$0 stock commissions are another nail in the coffin of mutual funds and ETFs
This is a spooky time… for ETFs and mutual funds. Schwab recently made headlines by reducing its commissions to $0. Most of the major custodians followed suit. This obviously saves investors money. Less obviously, it brings us one step closer to the death of mutual funds and ETFs.
Mutual funds and ETFs are just wrappers for delivering investment portfolios. Investors buy the funds, which buy securities. What’s the alternative? The investors bypass the middleman and just own the underlying securities themselves. This allows for more customization, and it’s much more tax efficient. (We’ve written about the advantages of direct security ownership before. See Why Not Direct Indexes and Direct Indexes are Better than ETFs.)
Rebalancing automation systems (like ours) have tackled the problem of managing these direct-security-ownership accounts at scale. That has left just two barriers standing in the way of the demise of the mutual fund, at least for liquid asset classes: 1) per share commissions, which make it uneconomic for small accounts to buy all the underlying shares and 2) whole-share trading, which makes it infeasible for small accounts to buy the amount they need of each security.

_____

## Exercise instructions
**1.** According to the article on $0 stock commissions, why do per-share commissions stand in the way of the demise of the mutual fund? Answer in one to three sentences.
**2.** From the article on $0 stock commissions, reproduce the stretch from "Rebalancing automation systems" through "of each security." word for word.

Dataset items:
_____

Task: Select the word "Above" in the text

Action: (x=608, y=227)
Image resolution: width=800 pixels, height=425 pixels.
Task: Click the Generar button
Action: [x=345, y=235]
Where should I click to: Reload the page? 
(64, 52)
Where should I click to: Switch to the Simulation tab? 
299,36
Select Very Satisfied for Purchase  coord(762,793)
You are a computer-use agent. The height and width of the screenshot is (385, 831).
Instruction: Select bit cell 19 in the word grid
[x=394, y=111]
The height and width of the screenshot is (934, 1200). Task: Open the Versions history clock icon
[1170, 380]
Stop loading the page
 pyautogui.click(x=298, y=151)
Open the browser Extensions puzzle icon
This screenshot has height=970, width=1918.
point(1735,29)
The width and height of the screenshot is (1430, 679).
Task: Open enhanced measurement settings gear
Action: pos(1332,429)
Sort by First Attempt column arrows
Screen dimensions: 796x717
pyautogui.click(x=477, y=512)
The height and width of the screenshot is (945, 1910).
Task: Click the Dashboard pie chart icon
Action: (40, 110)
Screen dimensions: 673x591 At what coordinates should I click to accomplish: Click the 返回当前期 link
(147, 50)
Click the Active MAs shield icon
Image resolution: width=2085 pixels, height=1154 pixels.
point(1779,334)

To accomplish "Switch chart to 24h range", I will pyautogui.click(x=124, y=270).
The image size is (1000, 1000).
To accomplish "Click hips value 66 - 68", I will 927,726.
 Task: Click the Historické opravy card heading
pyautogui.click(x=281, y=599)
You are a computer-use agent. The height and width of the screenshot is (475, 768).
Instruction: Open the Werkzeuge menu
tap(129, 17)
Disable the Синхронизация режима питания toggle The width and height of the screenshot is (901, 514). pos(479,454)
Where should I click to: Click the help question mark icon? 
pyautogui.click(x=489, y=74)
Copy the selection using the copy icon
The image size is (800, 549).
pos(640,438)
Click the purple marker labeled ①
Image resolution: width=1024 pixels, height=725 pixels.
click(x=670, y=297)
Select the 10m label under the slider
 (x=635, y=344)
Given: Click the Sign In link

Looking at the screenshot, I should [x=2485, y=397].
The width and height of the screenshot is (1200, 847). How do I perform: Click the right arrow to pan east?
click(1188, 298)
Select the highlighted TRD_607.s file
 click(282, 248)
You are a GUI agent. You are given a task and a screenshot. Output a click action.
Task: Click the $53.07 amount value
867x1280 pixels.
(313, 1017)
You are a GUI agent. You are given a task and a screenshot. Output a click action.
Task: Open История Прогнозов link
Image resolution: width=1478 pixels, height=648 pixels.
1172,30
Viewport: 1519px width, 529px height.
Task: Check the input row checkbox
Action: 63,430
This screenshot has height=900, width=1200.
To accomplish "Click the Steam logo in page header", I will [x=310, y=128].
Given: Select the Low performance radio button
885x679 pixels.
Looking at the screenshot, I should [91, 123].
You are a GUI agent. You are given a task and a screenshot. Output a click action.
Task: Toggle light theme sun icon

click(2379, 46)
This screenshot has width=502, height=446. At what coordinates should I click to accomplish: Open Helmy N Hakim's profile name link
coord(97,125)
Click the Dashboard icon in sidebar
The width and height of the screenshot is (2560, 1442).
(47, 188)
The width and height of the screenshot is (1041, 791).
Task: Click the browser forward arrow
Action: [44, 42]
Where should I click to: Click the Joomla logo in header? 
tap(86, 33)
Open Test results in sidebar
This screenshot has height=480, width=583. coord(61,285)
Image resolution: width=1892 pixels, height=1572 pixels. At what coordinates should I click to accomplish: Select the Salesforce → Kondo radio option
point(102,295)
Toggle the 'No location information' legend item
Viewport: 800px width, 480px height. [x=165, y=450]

_____

## Outputs by task
**1.** Per-share commissions make it uneconomic for small accounts to buy all the underlying shares. This makes owning the securities directly impractical for those accounts.

**2.**
Rebalancing automation systems (like ours) have tackled the problem of managing these direct-security-ownership accounts at scale. That has left just two barriers standing in the way of the demise of the mutual fund, at least for liquid asset classes: 1) per share commissions, which make it uneconomic for small accounts to buy all the underlying shares and 2) whole-share trading, which makes it infeasible for small accounts to buy the amount they need of each security.